Here is a sequence of 2 disconnects and re-connects
In the first disconnect the sequence is - get disconnect watcher, execute disconnect code, execute connect code
In the second disconnect the sequence is - get disconnect watcher, execute connect code, execute disconnect code
In the second sequence of events, if the JVM has leader replicas then all updates start failing with "Cannot talk to ZooKeeper - Updates are disabled." . This starts happening exactly after 27 seconds ( zk client timeout is 30s , 90% of 30 = 27 - when the code thinks the session is likely expired). No leadership changes since there was no session expiry.

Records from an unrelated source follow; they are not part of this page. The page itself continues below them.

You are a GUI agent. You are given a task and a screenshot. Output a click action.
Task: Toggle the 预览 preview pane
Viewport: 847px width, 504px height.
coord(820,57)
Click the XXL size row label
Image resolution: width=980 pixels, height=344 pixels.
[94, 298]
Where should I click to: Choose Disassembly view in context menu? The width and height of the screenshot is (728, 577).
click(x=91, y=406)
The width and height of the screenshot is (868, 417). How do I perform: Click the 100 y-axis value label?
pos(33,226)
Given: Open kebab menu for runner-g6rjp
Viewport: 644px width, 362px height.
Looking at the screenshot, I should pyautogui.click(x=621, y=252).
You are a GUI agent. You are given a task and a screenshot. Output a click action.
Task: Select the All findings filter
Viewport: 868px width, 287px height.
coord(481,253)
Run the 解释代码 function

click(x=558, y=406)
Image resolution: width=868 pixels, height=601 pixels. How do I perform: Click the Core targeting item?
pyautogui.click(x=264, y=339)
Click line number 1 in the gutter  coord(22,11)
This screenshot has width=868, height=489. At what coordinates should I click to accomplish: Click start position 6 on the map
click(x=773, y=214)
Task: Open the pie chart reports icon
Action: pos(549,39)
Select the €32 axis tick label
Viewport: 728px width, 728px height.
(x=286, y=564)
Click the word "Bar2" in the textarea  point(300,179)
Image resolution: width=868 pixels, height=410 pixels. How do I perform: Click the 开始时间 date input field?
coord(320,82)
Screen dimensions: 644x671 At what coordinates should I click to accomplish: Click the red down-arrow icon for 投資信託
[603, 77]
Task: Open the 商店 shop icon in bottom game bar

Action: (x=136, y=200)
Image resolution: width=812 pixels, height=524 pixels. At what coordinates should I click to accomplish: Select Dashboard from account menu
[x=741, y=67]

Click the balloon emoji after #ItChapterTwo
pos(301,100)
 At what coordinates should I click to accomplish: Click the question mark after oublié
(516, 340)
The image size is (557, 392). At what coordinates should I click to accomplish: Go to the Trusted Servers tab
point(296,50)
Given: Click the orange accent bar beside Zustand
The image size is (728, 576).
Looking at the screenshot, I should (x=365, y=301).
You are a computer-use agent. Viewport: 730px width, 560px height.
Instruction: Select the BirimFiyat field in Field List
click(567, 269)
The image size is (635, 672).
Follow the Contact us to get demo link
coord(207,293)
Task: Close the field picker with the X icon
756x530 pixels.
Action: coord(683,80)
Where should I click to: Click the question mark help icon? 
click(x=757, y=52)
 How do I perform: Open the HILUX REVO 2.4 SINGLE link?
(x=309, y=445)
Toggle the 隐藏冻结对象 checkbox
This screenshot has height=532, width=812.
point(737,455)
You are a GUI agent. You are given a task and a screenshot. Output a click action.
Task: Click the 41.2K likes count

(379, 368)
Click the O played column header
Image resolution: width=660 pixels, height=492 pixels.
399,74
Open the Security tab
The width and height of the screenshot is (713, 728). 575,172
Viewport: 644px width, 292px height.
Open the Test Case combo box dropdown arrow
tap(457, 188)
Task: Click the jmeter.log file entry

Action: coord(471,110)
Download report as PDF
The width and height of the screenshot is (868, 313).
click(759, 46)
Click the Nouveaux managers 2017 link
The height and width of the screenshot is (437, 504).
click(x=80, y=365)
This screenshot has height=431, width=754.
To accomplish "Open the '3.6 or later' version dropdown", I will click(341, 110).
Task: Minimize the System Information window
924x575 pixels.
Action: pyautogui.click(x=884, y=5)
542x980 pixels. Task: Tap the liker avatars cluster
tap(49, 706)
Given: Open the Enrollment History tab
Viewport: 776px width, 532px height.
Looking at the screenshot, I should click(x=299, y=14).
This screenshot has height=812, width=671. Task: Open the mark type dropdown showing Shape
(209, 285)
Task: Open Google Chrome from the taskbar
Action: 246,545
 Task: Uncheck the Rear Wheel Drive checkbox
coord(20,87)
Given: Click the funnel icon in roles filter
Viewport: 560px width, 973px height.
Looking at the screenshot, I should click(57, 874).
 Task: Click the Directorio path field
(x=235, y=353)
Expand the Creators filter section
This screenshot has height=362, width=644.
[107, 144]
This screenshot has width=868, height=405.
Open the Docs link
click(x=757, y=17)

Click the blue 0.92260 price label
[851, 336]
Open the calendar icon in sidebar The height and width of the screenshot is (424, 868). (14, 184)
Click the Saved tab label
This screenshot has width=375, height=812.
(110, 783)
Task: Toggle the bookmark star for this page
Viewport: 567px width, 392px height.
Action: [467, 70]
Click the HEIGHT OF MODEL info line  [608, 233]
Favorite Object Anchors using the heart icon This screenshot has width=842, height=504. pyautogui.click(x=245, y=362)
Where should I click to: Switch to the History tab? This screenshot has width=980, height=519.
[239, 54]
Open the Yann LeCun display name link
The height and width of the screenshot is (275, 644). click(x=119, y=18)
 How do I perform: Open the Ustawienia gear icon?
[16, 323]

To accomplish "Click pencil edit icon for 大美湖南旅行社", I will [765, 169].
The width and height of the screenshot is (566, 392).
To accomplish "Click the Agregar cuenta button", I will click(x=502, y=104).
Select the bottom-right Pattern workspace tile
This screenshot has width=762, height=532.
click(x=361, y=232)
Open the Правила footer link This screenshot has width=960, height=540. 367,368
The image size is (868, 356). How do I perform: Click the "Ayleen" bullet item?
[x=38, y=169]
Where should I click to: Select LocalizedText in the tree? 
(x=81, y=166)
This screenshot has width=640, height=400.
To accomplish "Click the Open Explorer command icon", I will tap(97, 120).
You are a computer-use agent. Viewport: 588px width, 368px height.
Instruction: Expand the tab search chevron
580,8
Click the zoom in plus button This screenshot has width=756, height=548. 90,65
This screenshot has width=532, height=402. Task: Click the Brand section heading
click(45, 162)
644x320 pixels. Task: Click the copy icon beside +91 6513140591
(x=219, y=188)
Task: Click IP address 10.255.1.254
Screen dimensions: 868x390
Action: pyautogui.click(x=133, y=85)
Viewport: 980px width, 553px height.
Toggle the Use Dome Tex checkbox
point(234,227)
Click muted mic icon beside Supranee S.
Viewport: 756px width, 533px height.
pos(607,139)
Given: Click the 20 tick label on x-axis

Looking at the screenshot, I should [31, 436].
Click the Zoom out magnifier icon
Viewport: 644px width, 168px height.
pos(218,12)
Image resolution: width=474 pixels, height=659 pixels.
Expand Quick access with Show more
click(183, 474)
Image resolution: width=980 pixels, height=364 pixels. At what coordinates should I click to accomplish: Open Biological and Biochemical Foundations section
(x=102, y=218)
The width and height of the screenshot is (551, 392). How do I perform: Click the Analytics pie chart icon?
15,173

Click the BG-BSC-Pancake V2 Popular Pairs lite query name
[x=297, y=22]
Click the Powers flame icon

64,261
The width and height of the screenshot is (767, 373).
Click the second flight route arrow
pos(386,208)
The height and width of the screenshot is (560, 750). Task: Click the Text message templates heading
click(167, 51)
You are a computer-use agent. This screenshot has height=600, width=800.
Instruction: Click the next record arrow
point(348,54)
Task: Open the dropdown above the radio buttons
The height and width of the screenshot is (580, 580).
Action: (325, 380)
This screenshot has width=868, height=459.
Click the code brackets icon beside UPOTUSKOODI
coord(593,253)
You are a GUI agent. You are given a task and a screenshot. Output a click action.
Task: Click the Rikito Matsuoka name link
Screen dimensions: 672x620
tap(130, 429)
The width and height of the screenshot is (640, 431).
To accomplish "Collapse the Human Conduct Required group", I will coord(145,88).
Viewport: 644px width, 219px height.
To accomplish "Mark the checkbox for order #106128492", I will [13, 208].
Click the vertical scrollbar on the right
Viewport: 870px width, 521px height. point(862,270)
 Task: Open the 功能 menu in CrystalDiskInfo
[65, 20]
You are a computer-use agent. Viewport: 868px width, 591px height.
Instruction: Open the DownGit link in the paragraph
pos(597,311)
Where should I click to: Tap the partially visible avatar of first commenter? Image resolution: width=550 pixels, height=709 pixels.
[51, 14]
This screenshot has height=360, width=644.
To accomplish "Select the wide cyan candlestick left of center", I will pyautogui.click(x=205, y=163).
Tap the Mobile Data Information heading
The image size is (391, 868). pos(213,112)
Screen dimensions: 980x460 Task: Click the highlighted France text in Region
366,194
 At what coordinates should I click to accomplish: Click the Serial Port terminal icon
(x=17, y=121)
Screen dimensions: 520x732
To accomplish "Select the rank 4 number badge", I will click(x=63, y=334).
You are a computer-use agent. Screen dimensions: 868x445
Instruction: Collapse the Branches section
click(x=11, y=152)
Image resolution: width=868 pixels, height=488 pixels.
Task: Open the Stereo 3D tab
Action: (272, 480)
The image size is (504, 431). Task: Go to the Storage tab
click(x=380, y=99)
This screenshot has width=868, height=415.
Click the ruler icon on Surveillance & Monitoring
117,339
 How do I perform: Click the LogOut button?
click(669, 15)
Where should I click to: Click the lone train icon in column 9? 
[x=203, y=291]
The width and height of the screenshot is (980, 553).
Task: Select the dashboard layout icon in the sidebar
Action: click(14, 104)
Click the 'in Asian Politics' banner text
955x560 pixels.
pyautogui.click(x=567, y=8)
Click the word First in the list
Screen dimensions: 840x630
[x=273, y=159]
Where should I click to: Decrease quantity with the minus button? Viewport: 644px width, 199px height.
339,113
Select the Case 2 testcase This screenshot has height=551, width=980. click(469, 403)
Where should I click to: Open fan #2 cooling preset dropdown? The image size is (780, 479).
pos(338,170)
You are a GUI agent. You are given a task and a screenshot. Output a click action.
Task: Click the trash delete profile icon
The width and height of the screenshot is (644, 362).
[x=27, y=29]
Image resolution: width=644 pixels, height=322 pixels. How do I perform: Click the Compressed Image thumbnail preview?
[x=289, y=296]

Unless you restart the node all updates to the system continue to fail.
These log lines correspond are from Solr 5.3 hence where the WatchedEvent was still being logged as INFO
We process the connect code and then process the disconnect code out of order based on the log ordering. The connection is active but the flag is not set and hence after 27 seconds zkCheck starts complaining that the connection is likely expired
A related Jira is
ZK gives us ordered watch events ( https://zookeeper.apache.org/doc/r3.4.8/zookeeperProgrammers.html#sc_WatchGuarantees ) but from what I understand Solr can still process them out of order. We could take a lock and synchronize ConnectionManager#connected and ConnectionManager#disconnected .
Would that be the right approach to take?